Israel’s envoy to the U.N. Gilad Erdan called for his resignation, saying Israel must rethink its relations with the world body.
“We will refuse to grant visas to U.N. representatives. We have already refused to give one to Under-Secretary-General for Humanitarian Affairs Martin Griffiths,” Erdan told Army Radio, accusing Guterres of justifying a slaughter. “It’s time to teach them a lesson.”
Israel historically has had tense relations with the U.N., accusing it of being biased against it.
On Tuesday, Guterres addressed a special Security Council meeting on the Israel-Hamas war that was sparked by the militant group’s Oct. 7 attack.
Israeli airstrikes have destroyed swaths of the Gaza enclave, leaving at least 6,500 Palestinians killed, including more than 2,700 children, according to the Hamasrun Health Ministry. The U.N. chief told the council he “condemned unequivocally the horrifying and unprecedented 7 October acts of terror by Hamas in Israel.”

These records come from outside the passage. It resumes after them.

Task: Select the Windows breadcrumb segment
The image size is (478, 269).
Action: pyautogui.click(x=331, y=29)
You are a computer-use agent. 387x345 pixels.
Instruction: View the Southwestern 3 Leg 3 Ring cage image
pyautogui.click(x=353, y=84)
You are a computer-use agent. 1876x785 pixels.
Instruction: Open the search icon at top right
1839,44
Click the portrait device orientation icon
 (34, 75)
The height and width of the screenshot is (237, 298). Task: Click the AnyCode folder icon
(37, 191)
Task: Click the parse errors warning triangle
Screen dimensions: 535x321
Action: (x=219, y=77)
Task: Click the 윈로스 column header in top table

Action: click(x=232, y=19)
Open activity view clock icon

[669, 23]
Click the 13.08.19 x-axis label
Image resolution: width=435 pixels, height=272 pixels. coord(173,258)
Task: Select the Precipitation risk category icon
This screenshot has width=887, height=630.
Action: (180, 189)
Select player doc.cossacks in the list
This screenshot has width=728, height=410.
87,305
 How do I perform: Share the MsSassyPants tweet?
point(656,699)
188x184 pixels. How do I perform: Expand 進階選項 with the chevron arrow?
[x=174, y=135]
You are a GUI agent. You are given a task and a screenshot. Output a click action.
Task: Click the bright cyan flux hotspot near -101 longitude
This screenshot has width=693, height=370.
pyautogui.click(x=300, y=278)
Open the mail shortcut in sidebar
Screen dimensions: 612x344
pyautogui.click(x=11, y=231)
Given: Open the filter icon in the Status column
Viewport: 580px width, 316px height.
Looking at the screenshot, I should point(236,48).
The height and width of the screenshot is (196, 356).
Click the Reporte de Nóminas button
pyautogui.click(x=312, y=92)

“Nothing can justify the deliberate killing, injuring and kidnapping of civilians — or the launching of rockets against civilian targets,” he said.
But his contextualization of the attack created an uproar in Israel. It was important, Guterres said, to acknowledge “the attacks by Hamas did not happen in a vacuum.”
“The Palestinian people have been subjected to 56 years of suffocating occupation. They have seen their land steadily devoured by settlements and plagued by violence; their economy stifled; their people displaced and their homes demolished. Their hopes for a political solution to their plight have been vanishing,” he said.
On Wednesday, Guterres tried to walk back the comments on social media saying: “The grievances of the Palestinian people cannot justify the horrific attacks by Hamas. Those horrendous attacks cannot justify the collective punishment of the Palestinian people.”